+++ Material for the task +++
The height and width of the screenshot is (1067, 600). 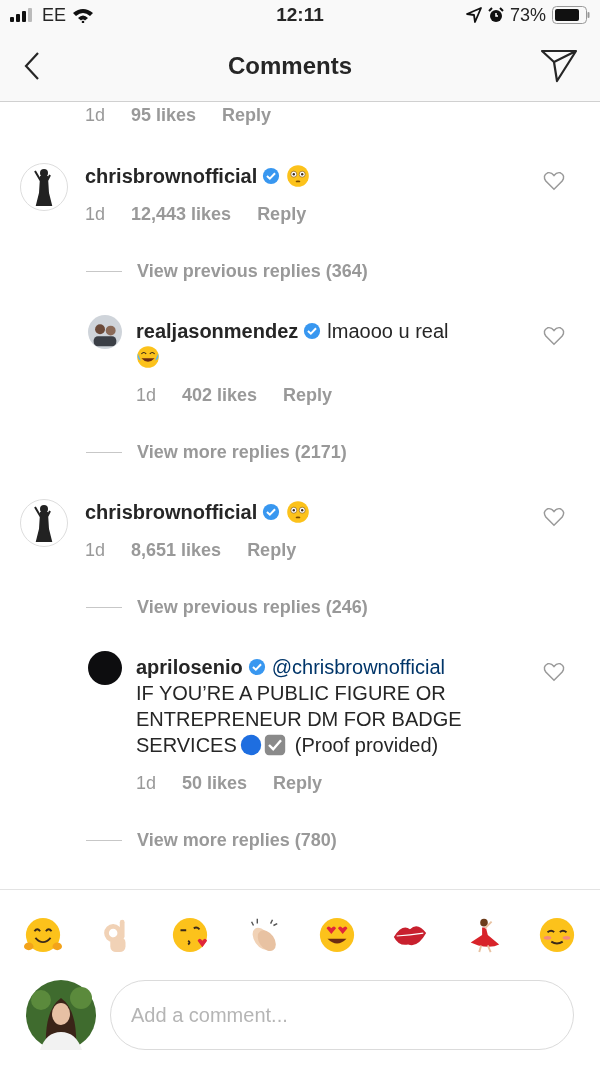 What do you see at coordinates (559, 66) in the screenshot?
I see `send-icon` at bounding box center [559, 66].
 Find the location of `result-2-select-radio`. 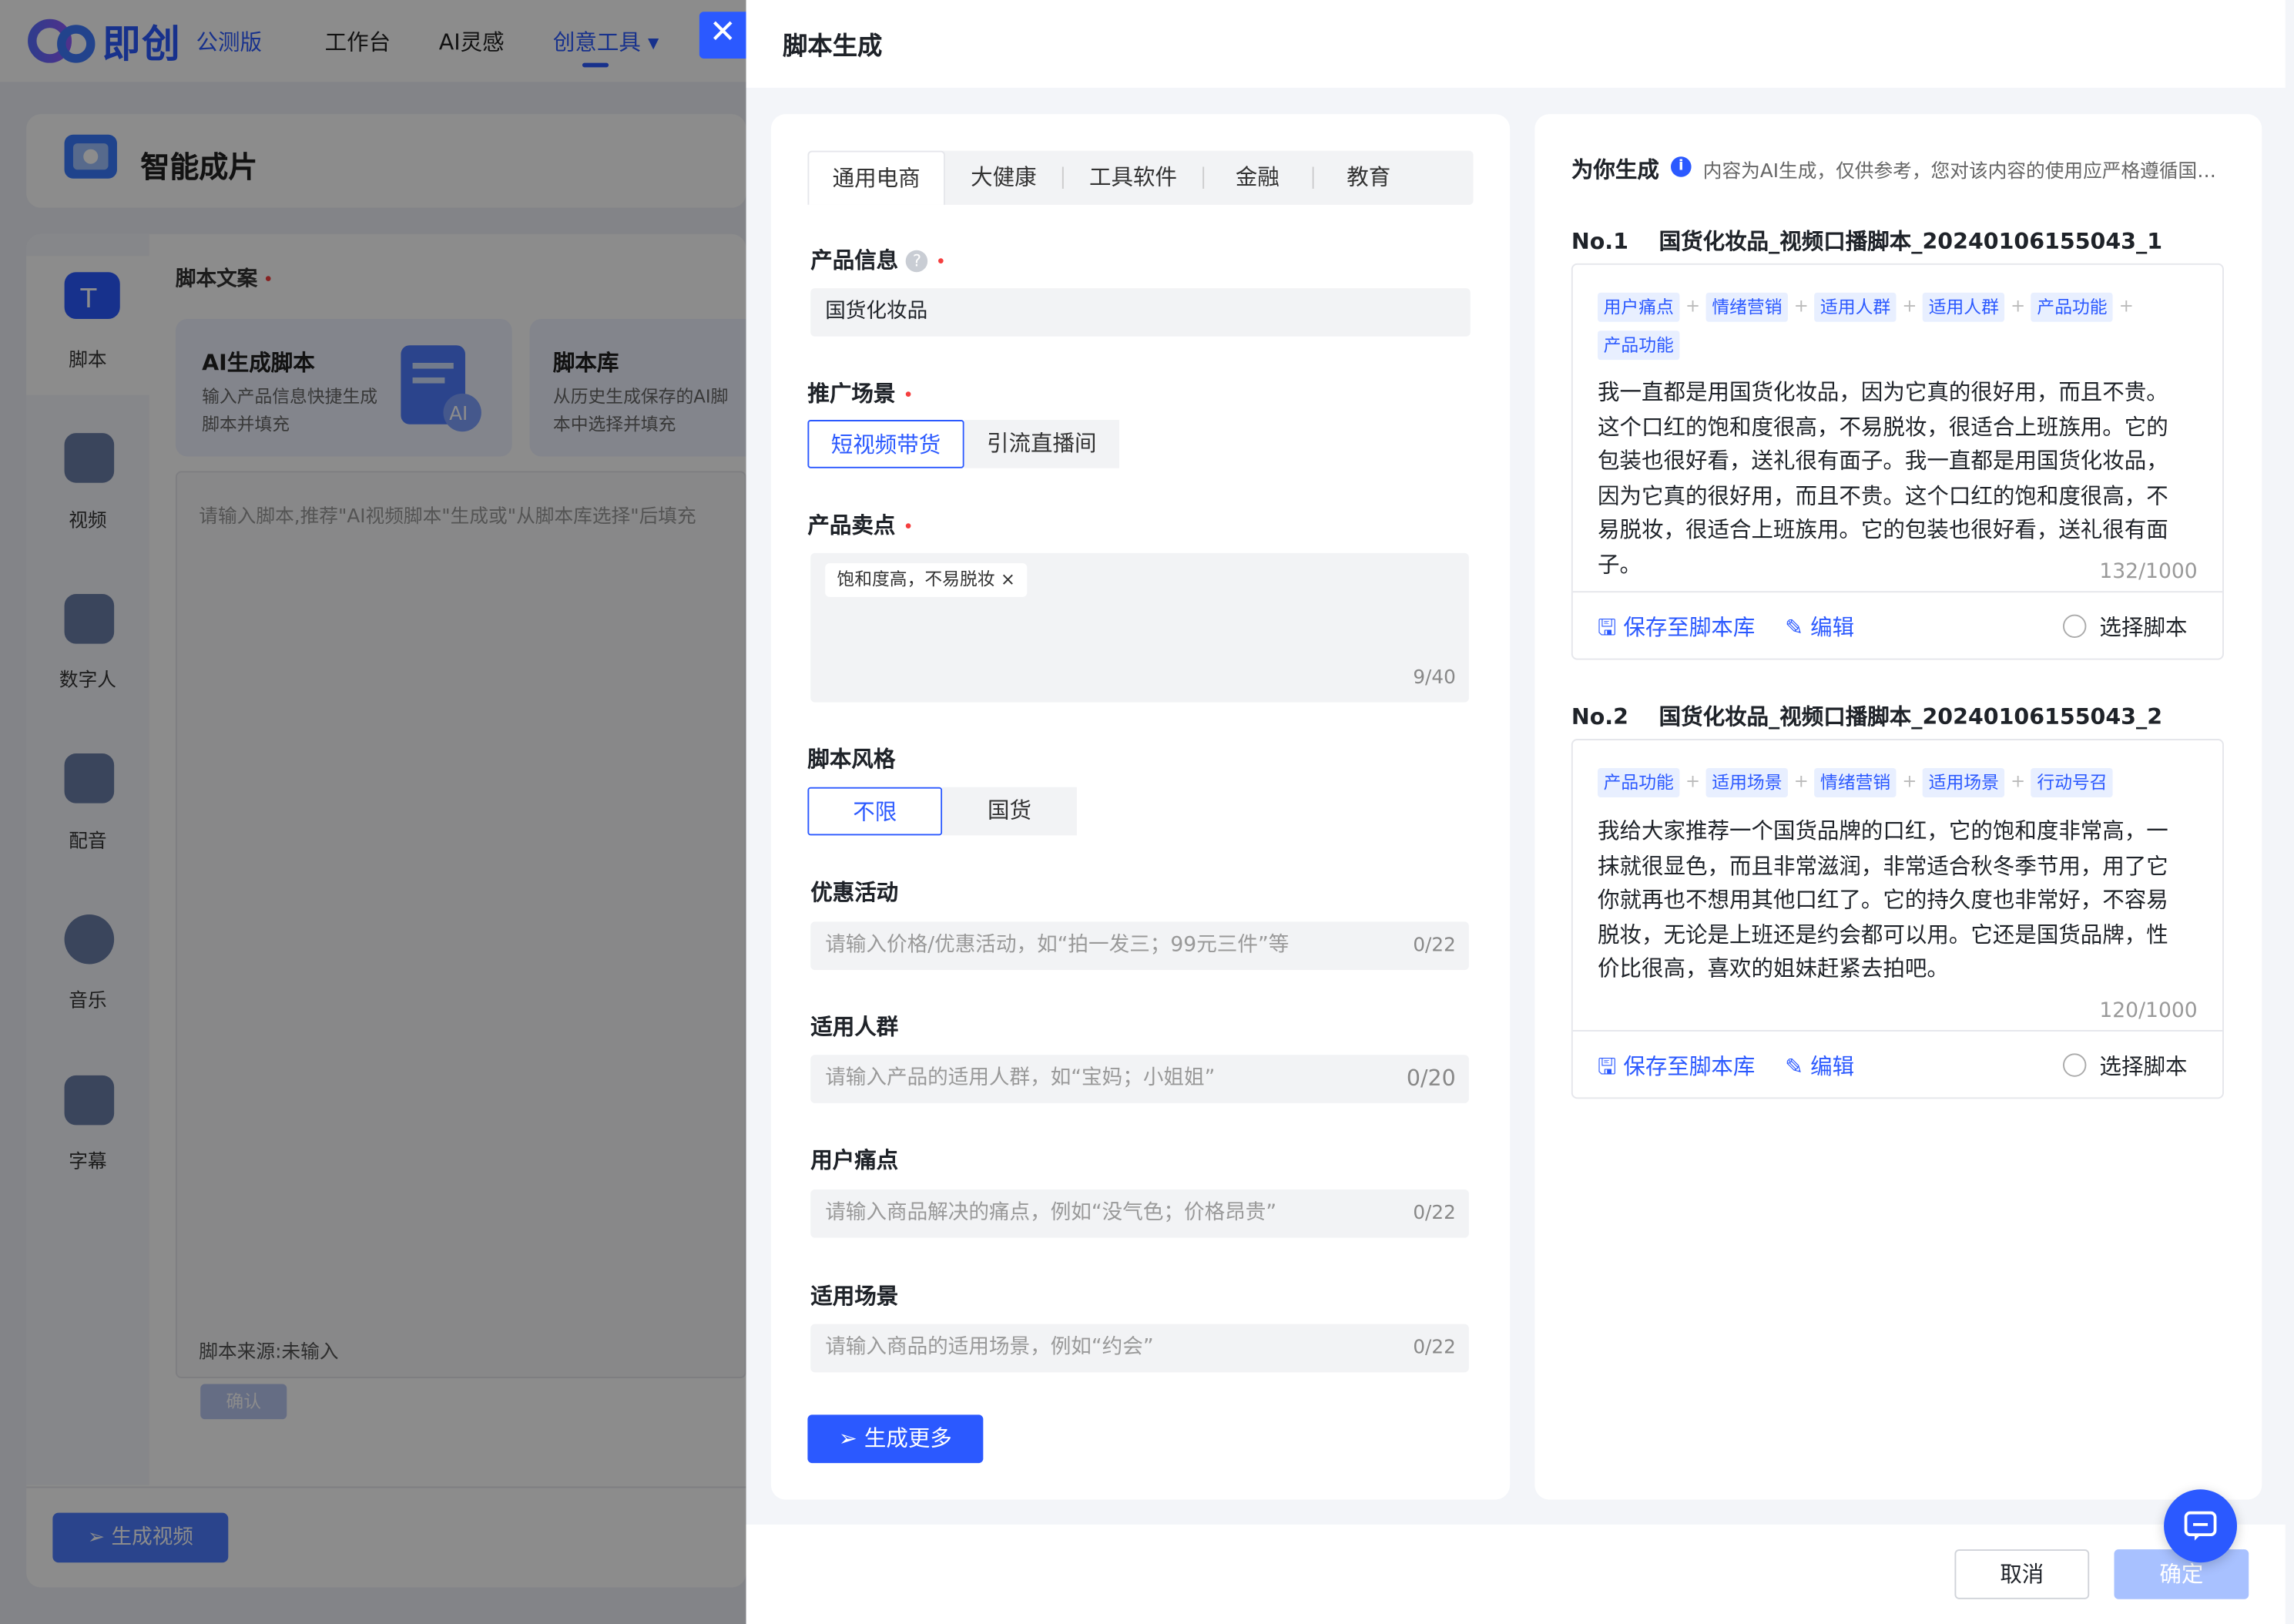

result-2-select-radio is located at coordinates (2075, 1065).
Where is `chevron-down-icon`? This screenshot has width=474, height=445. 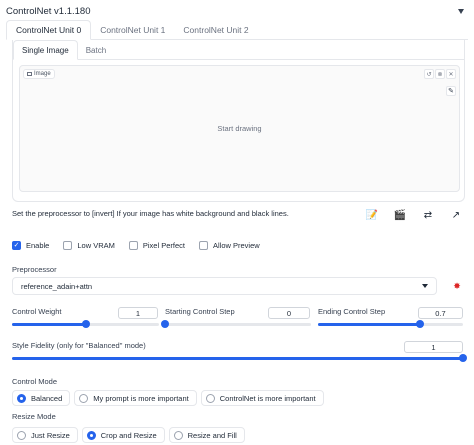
+++
**What you are asked to do**: Rewrite the material starting at the line containing "Find the location" and ending at the end of the material, substituting "image" for "screenshot" and changing nothing else. Leave the pictures out.

**Finished exercise**:
 Find the location of `result-2-select-radio`. 

result-2-select-radio is located at coordinates (2075, 1065).
Where is `chevron-down-icon`? This image has width=474, height=445. 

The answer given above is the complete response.